Every line from the one containing "Task: Click the search magnifier button" to the end of the data below should be copied exactly, but pictures should not.

• • • • • • •

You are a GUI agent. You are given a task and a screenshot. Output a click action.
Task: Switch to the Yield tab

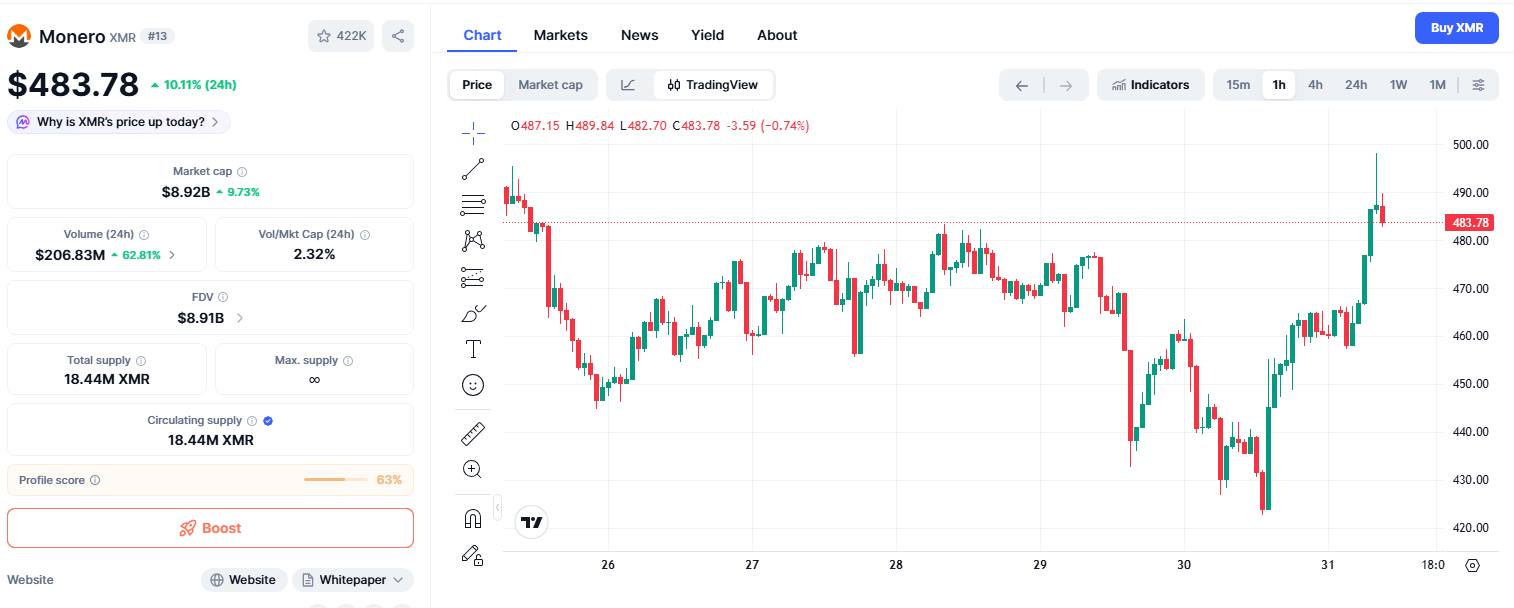point(707,35)
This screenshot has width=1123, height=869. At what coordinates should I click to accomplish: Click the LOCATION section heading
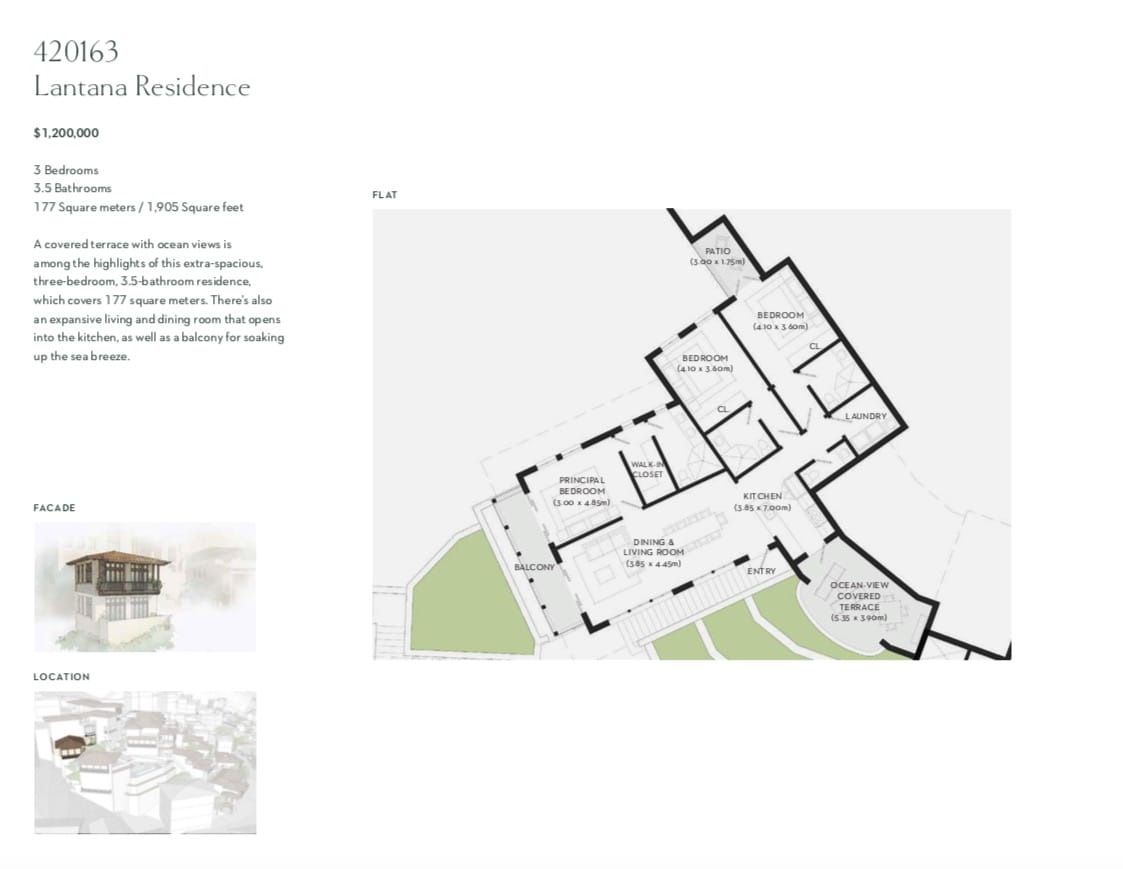(x=61, y=677)
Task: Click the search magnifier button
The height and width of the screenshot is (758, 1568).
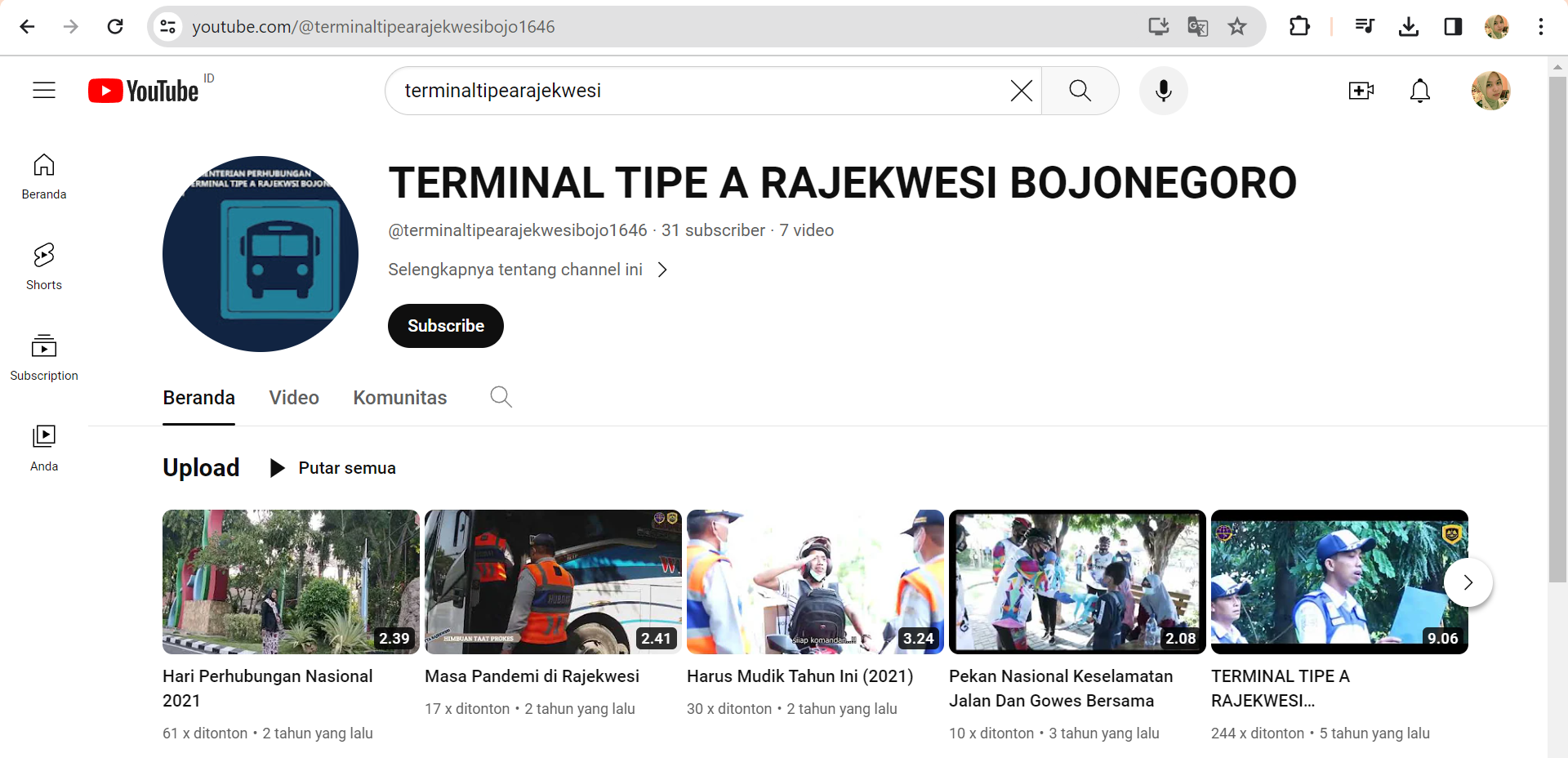Action: coord(1080,91)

• • • • • • •

- TASK OUTPUT:
Task: Click the search magnifier button
The height and width of the screenshot is (758, 1568).
Action: coord(1080,91)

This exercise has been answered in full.